■ What needs to be done
Up to and including the line that holds "PDF (22, 2230)", copy every line of the records below exactly, starting at the first; leave pictures out.

■ Dataset records
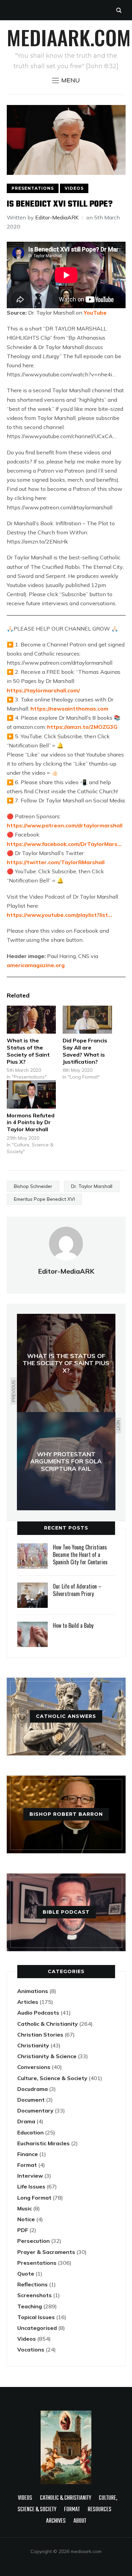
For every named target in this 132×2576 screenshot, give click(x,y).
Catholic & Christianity (47, 2023)
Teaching (29, 2306)
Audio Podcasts (38, 2012)
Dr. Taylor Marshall (91, 1186)
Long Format (34, 2197)
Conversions (33, 2067)
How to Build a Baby (73, 1625)
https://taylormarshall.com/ (43, 690)
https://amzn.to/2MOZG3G (82, 726)
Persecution (33, 2240)
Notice (26, 2219)
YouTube (95, 312)
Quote (25, 2273)
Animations (32, 1991)
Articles (27, 2001)
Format (27, 2164)
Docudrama (32, 2089)
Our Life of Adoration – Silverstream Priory (77, 1590)
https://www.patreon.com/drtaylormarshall (65, 825)
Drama (26, 2121)
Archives (56, 2521)
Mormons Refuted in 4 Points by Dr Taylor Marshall (30, 1122)
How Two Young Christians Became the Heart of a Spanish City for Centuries (80, 1554)
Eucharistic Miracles (43, 2143)
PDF (22, 2230)
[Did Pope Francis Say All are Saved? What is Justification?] (87, 1020)
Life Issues (31, 2186)
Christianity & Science (46, 2056)
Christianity (33, 2045)
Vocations (30, 2349)
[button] (66, 80)
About (79, 2521)
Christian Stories (40, 2034)
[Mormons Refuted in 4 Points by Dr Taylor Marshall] (31, 1094)
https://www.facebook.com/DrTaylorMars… (64, 844)
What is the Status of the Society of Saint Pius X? (28, 1051)
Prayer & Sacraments (46, 2252)
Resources (99, 2510)
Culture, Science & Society (52, 2078)
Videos (74, 188)
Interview (30, 2175)
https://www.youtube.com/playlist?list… (59, 914)
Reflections (32, 2284)
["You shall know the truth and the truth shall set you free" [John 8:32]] (66, 2413)
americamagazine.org (36, 965)
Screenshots (34, 2295)
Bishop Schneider (33, 1186)
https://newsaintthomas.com (69, 708)
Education (30, 2132)
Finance (27, 2154)
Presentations (33, 188)
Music (24, 2208)
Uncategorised (37, 2328)
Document (31, 2099)
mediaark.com (69, 37)
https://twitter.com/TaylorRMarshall (56, 862)
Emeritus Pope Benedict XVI (44, 1199)
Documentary (35, 2110)
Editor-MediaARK (57, 217)
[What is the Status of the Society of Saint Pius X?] (31, 1020)
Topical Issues (36, 2317)
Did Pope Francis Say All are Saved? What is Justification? (85, 1051)
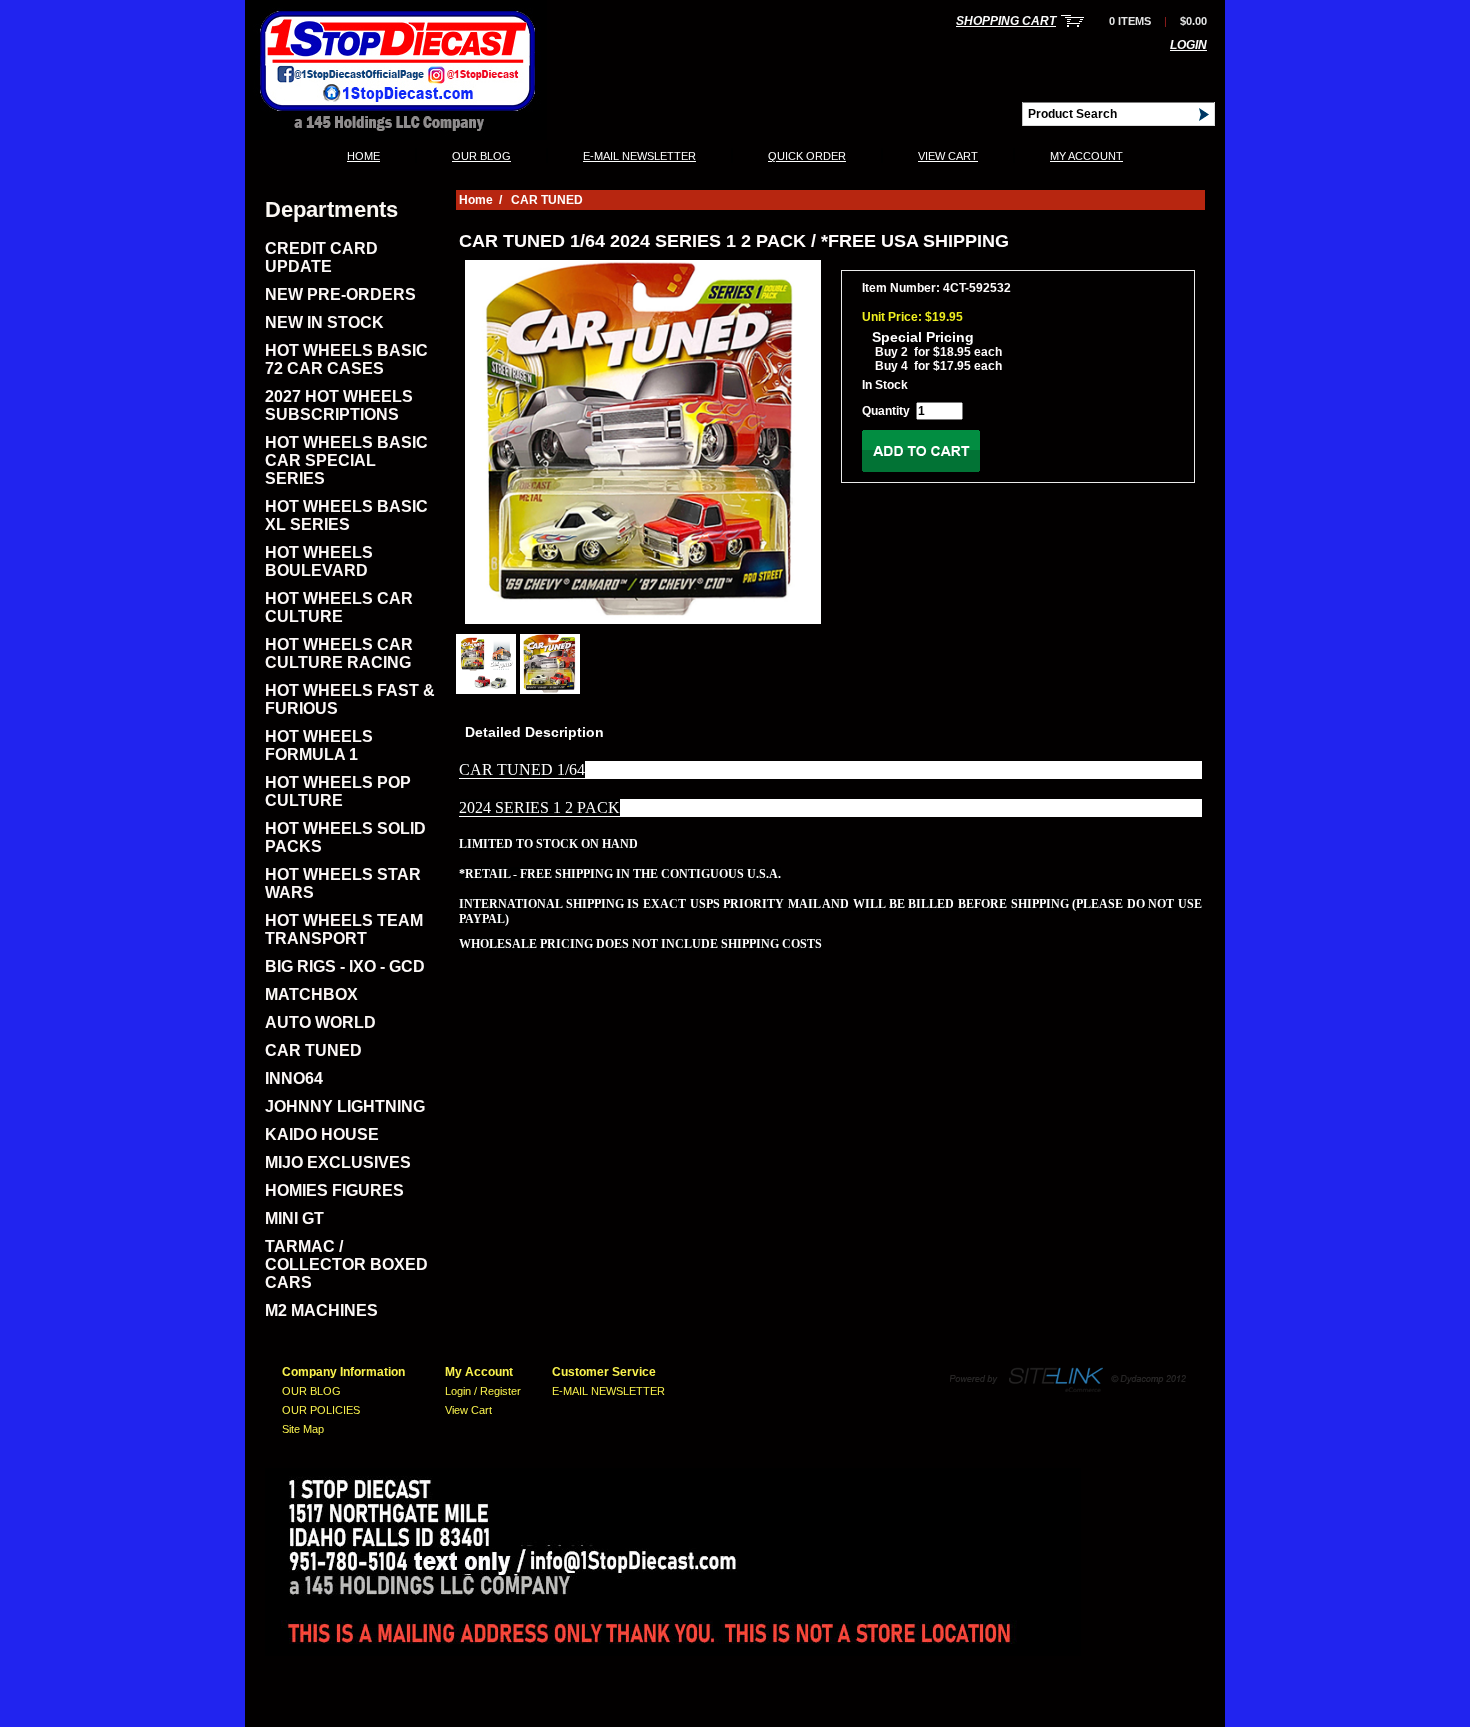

■ Response for this exercise
For every named target in this 132×2576 screenshot, give click(x,y).
Catholic & Christianity (47, 2023)
Teaching (29, 2306)
Audio Podcasts (38, 2012)
Dr. Taylor Marshall (91, 1186)
Long Format (34, 2197)
Conversions (33, 2067)
How to Build a Baby (73, 1625)
https://taylormarshall.com/ (43, 690)
https://amzn.to/2MOZG3G (82, 726)
Persecution (33, 2240)
Notice (26, 2219)
YouTube (95, 312)
Quote (25, 2273)
Animations (32, 1991)
Articles (27, 2001)
Format (27, 2164)
Docudrama (32, 2089)
Our Life of Adoration – Silverstream Priory (77, 1590)
https://www.patreon.com/drtaylormarshall (65, 825)
Drama (26, 2121)
Archives (56, 2521)
Mormons Refuted in 4 Points by Dr Taylor Marshall (30, 1122)
How Two Young Christians Became the Heart of a Spanish City for Centuries (80, 1554)
Eucharistic Miracles (43, 2143)
PDF (22, 2230)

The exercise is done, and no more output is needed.